First, about three weeks ago, Liz Mullen of Sports Business Journal reported that there are 9 side letter agreements entered between the NHL and the NHLPA in conjunction with the 2005 CBA that have been kept secret from the players (NHL says players' union should keep side deals secret, 2/19/07). These side letters add to or elaborate on details of what was agreed to in the CBA. According to Mullen, Saskin said in an email that he agreed with the league to keep these side letters confidential because they contain "sensitive economic data" but he also stated that "the material provisions contained in the letter agreements were shared with the players during ratification" of the CBA.
However, some players and agents say that players were not told about the contents of the letters, including one that pledges union money to the league if players are paid too high a percentage of leaguewide revenue, until after they had voted on the labor deal. According to Richard Marcus, an attorney representing the players, "How can the letters be not confidential to Ted Saskin but confidential to the people who employ him?" Mullen also noted the observations of two unnamed labor lawyers who stated that, while there is precedent in which management has been able to keep proprietary information secret from unions, they have never heard of a case in which the union already has the information and keeps it secret from its own members. Also, the NLRB has taken the position that the union's "failure and refusal" to give the players access to the side letters constitutes a violation of the NLRA.

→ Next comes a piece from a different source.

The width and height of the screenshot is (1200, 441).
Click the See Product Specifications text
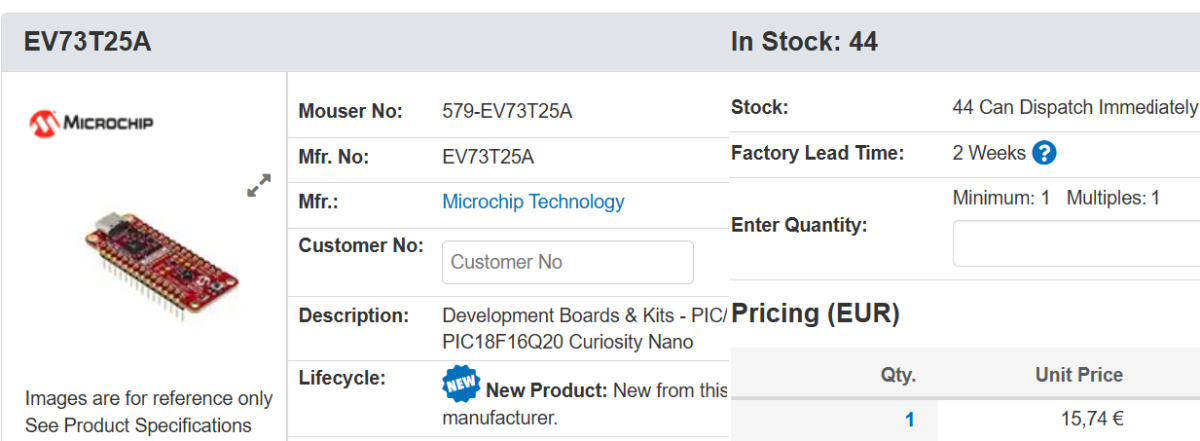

The second latest development was reported today by Kevin Allen of USA Today ("Players trying to find out if NHLPA accessed private e-mails"). I guess the title of the article sums it all up. But what is interesting is that Saskin is not denying the allegation that union executives have been reading private player emails, but is instead pointing the finger at the former executive director of the union, Bob Goodenow. According to the article, in regards to a conference call that is scheduled for Sunday with the board of player representatives, Saskin told the Canadian Press: "I plan to address the board on Sunday night and the board will learn that Bob Goodenow had instructed NHLPA employees to review player e-mail accounts and this occurred during the lockout and I was not aware of this until much later." Goodenow, in a statement released through his lawyer, responded:
Stay tuned, there's more to come.....
"The allegations made by Ted Saskin against me regarding player emails are false. To date I have not made any public comment since leaving the NHLPA, and I won't now comment on, or get embroiled in current NHLPA issues. That said, I will be glad to respond to questions from players on any NHLPA policies or practices while I was the executive director. I am unaware of an instance where the security of a single player's email or other personal information was compromised."